Problem = Whatever precedes the line containing "Screen dimensions: 917x539" is not copied; that line and every line after it through the final one below are copied exactly, except pictures.

Extracted data =
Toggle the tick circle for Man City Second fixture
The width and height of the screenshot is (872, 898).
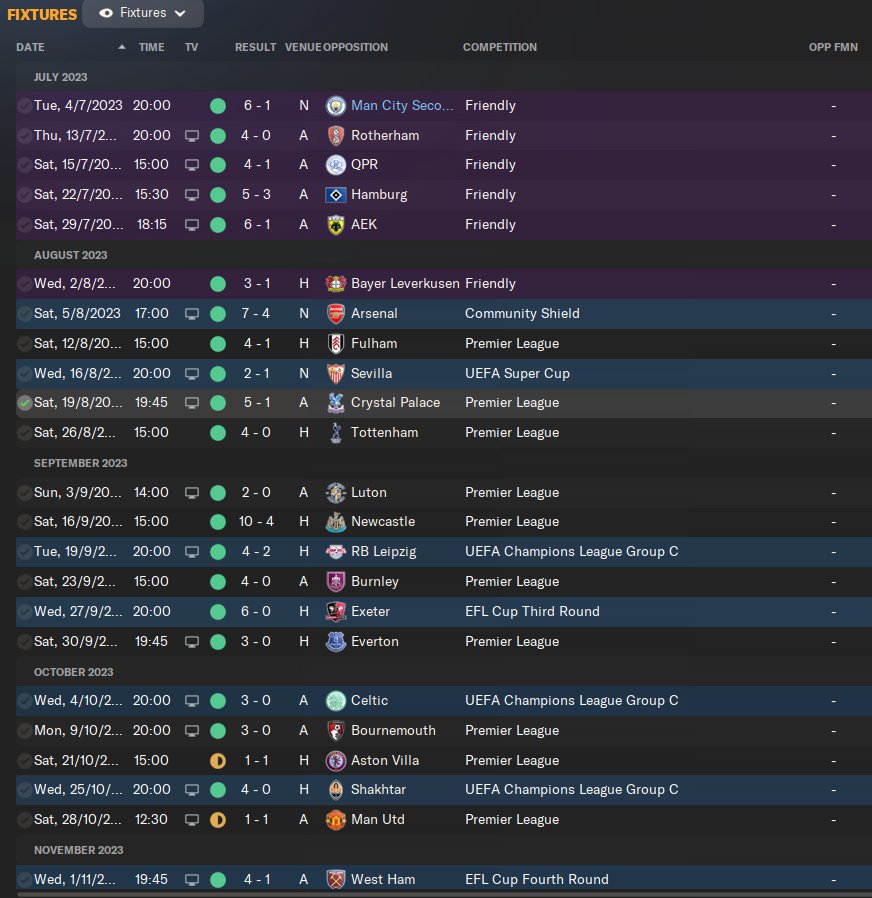click(25, 106)
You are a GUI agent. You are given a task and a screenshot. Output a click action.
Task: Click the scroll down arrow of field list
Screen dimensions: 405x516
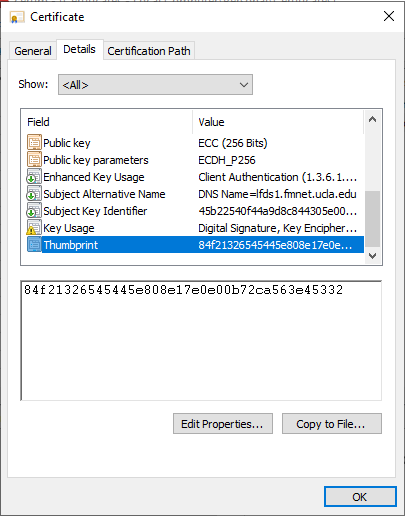[x=373, y=256]
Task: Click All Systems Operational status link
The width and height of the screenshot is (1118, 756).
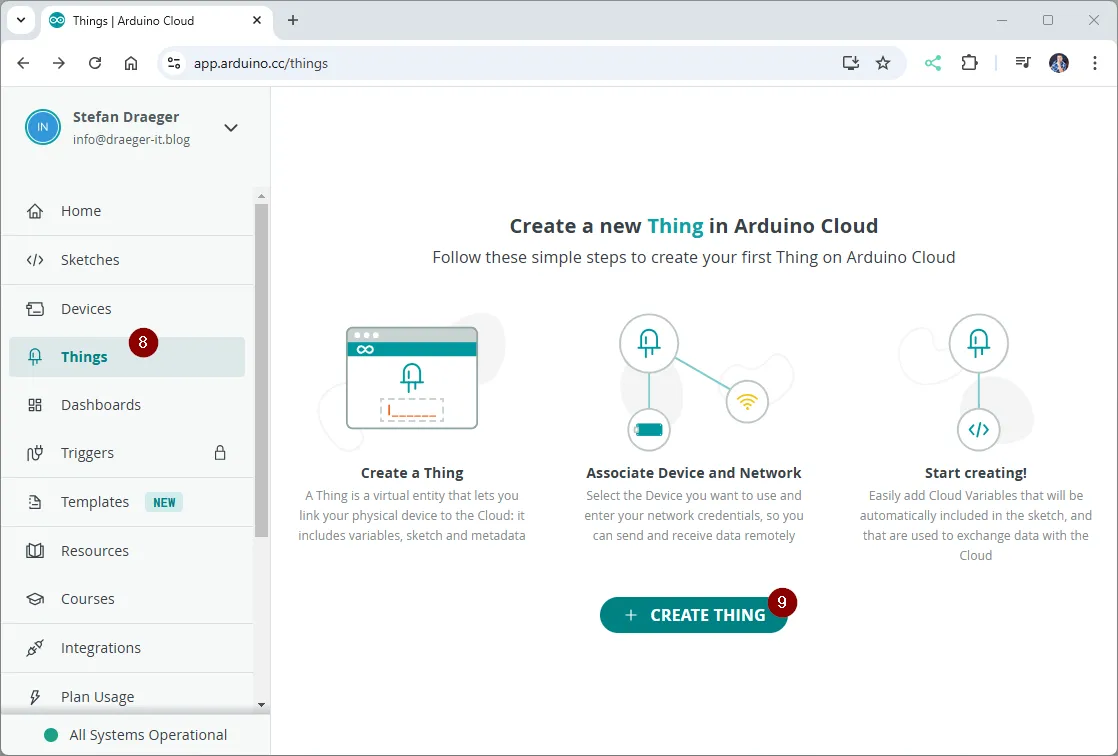Action: tap(148, 735)
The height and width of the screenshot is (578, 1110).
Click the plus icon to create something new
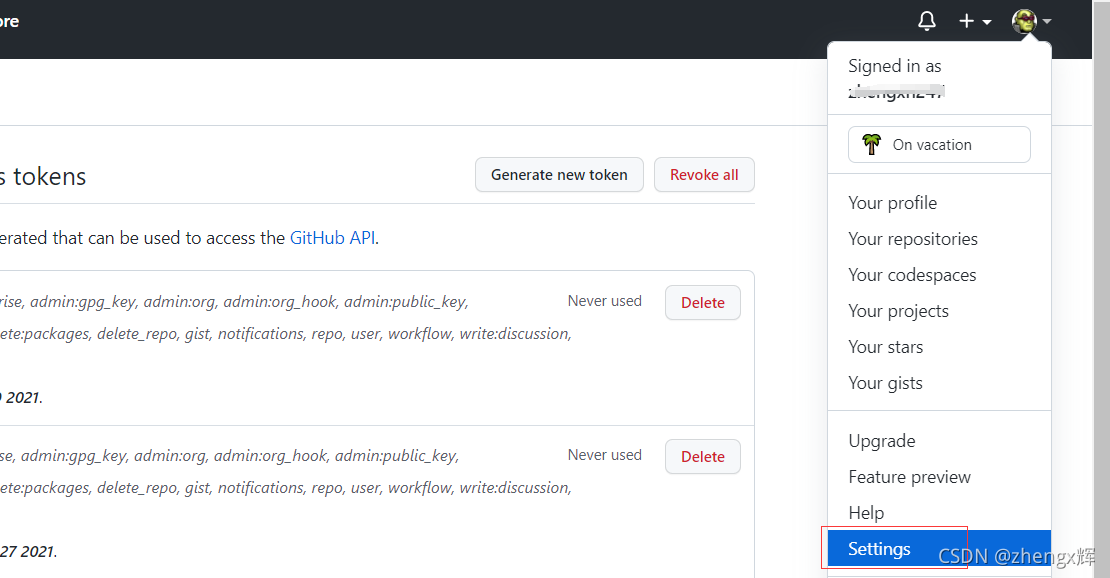(x=966, y=20)
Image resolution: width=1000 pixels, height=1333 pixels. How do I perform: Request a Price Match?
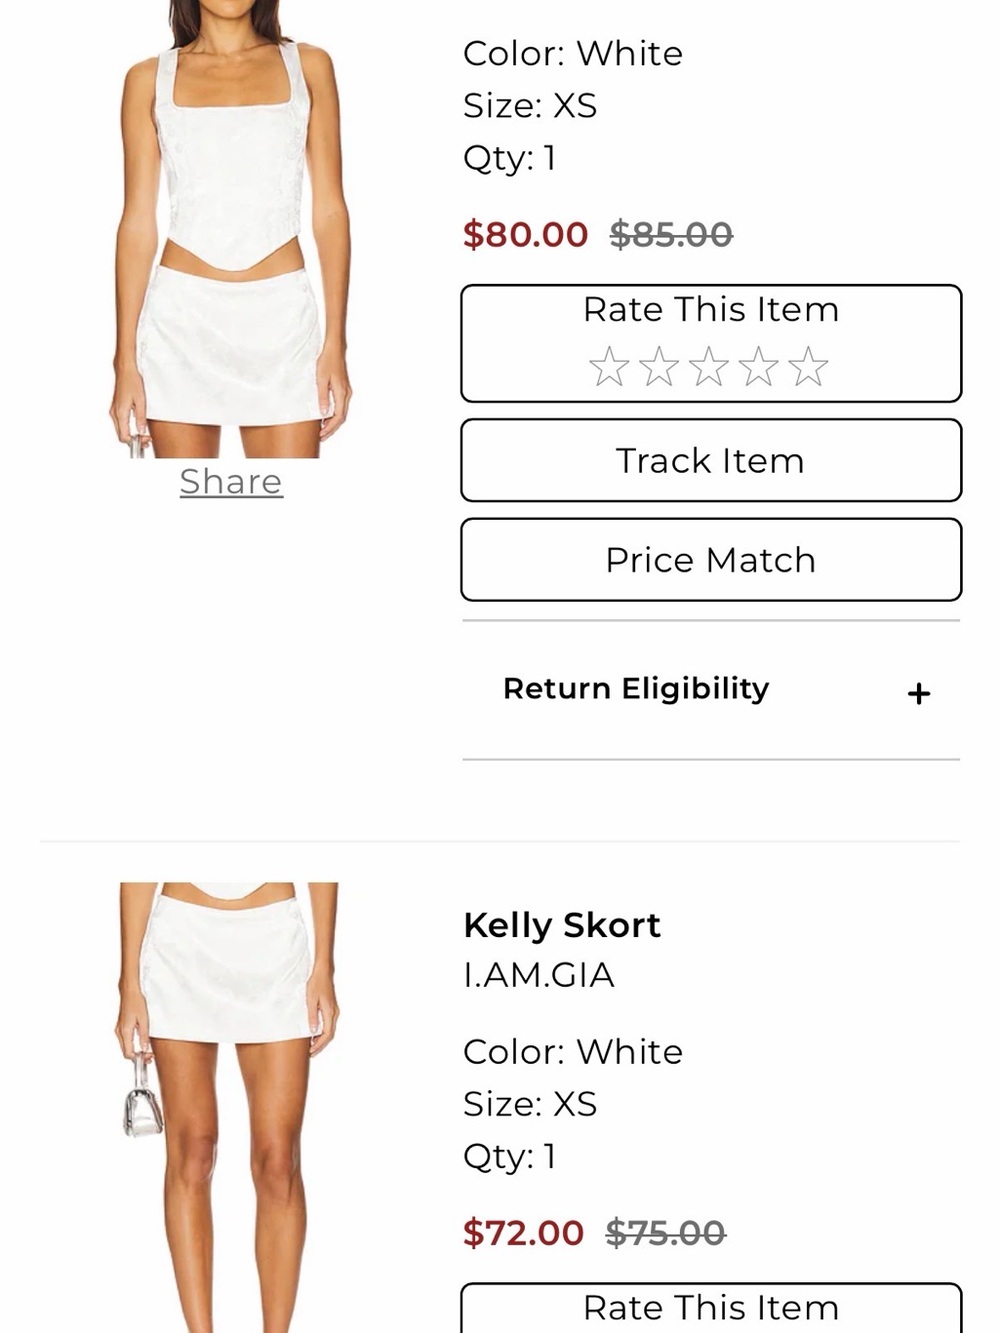[711, 559]
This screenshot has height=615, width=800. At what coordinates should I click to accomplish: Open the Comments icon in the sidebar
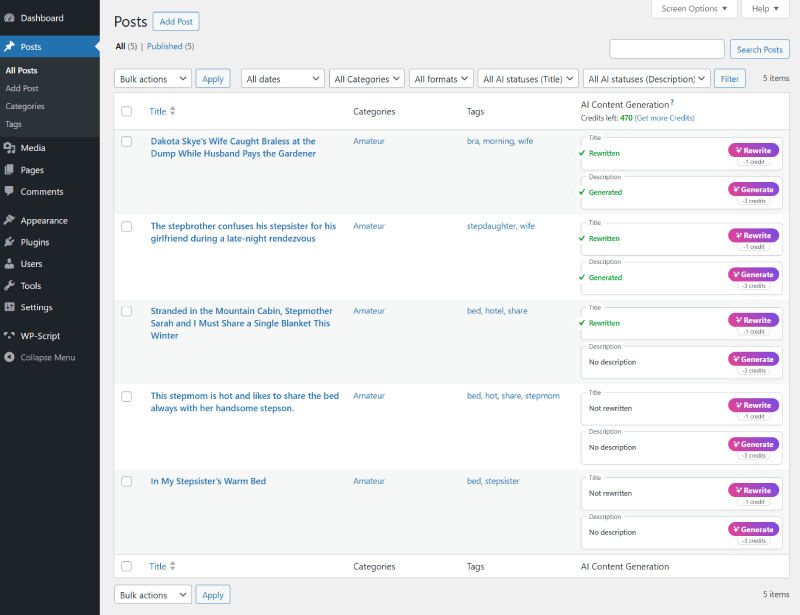(x=10, y=191)
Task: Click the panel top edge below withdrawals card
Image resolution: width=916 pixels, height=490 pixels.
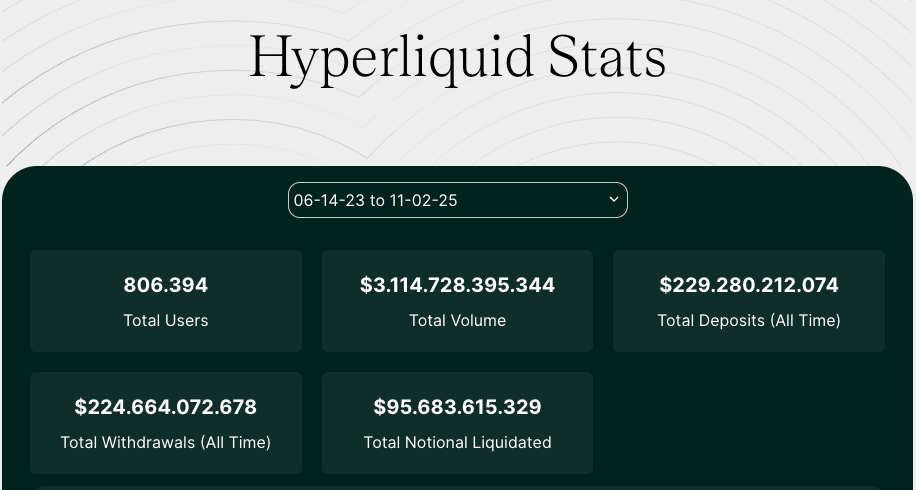Action: (166, 487)
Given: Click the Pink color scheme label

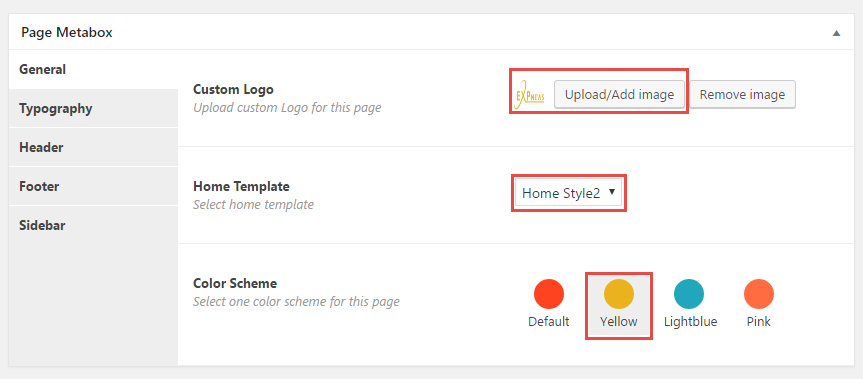Looking at the screenshot, I should [758, 322].
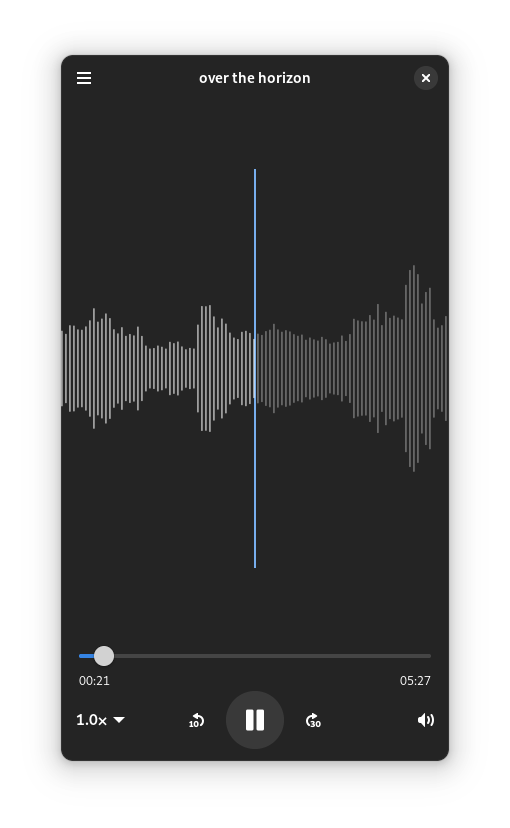This screenshot has height=828, width=510.
Task: Click the blue played portion of seekbar
Action: (x=87, y=656)
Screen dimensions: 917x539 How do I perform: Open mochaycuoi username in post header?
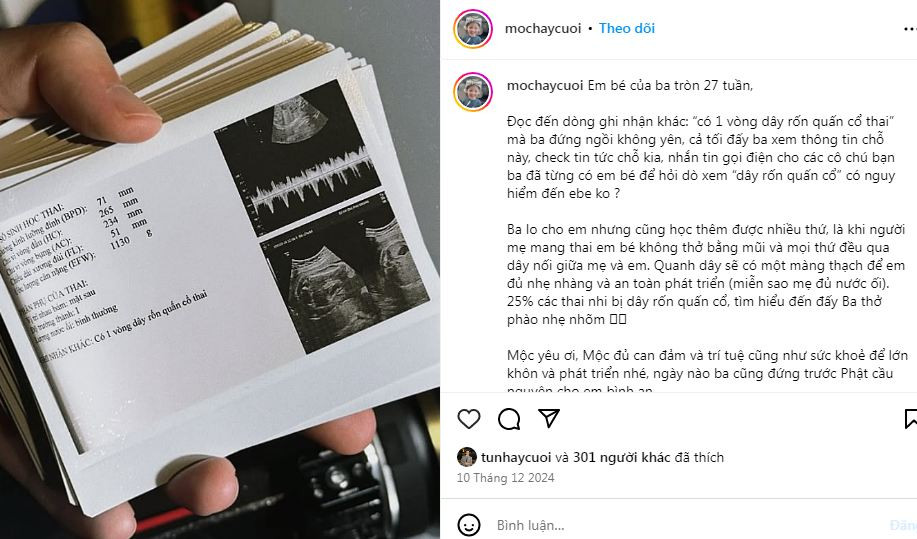pyautogui.click(x=543, y=29)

Response area =
Screen dimensions: 917x539 How do I perform: Open mochaycuoi username in post header?
pyautogui.click(x=543, y=29)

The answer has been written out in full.